Gerade deshalb ist es eine gute Nachricht, dass in den Zukunftsorten jetzt infrastrukturelle Voraussetzungen für wachsende Science-Tech-Unternehmen sowie Kooperationen mit etablierten Technologie-Unternehmen geschaffen werden. Außerdem bedarf es zusätzlicher Zukunftsorte, auch innerhalb des S-Bahn-Ringes. „Allein im Technologie-Park Humboldthain, in den Wissenschaftsstandorten in Dahlem und Schöneweide, in der Siemensstadt Square und der Urban Tech Republic könnten in den nächsten zehn Jahren über zehn Milliarden Euro in hochmoderne Labore, Produktionsstätten und transdisziplinäre Innovationsumgebungen investiert werden“, skizziert Terberl die Entwicklungspotenziale. Bis zu 100.000 neue Arbeitsplätze könnten so an den Berliner Zukunftsorten bis 2040 entstehen.

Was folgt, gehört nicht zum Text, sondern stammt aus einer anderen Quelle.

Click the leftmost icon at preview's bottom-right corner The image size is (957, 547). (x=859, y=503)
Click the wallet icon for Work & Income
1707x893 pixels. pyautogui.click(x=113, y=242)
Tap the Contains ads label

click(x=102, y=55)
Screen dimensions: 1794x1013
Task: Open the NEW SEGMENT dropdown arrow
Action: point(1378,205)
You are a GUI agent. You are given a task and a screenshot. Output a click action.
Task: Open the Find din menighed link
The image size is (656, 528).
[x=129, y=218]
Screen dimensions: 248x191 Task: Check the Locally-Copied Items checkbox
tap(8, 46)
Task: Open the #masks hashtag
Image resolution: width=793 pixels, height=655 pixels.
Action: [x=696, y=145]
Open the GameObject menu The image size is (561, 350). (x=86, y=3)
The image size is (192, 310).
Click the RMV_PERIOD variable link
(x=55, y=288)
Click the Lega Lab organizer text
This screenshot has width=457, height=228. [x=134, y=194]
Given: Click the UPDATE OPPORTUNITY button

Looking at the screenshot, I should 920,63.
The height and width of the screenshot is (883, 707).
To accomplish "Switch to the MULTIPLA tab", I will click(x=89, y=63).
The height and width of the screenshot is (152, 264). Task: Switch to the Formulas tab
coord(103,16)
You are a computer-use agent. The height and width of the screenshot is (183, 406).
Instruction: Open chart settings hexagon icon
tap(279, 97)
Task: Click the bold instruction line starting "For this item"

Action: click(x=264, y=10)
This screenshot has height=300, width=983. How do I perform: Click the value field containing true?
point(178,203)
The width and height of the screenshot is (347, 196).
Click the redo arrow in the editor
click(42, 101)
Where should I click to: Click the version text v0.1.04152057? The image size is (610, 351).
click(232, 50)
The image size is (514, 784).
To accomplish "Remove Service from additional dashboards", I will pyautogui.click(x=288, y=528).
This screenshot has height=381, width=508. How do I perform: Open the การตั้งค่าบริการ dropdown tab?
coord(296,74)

Doch das Engagement am Standort kann seine Wachstumseffekte nicht voll entfalten, solange wichtige Standortdefizite – gerade auf Bundesebene – nicht angegangen werden. Wenn Gründerinnen und Gründer über Hürden sprechen, die die Entwicklung ihrer Unternehmen behindern, werden drei am häufigsten genannt: die schwach entwickelte europäische VC-Landschaft für Deep Techs. Die vergleichsweise überbordende Bürokratie, die etwa die Installation technischer Anlagen in Deutschland für Start-ups unattraktiv macht, und ein Misstrauen in Politik und Verwaltung gegenüber disruptiven Technologien, das zu besonders restriktiver Normensetzung animiert. Mit dem Resultat, dass Forscherinnen und Forscher aus den betroffenen Bereichen andernorts ihre akademische Zukunft sehen – und damit auch die Zukunft jener Gründungen, die Innovationen vom Labor in unser Leben bringen.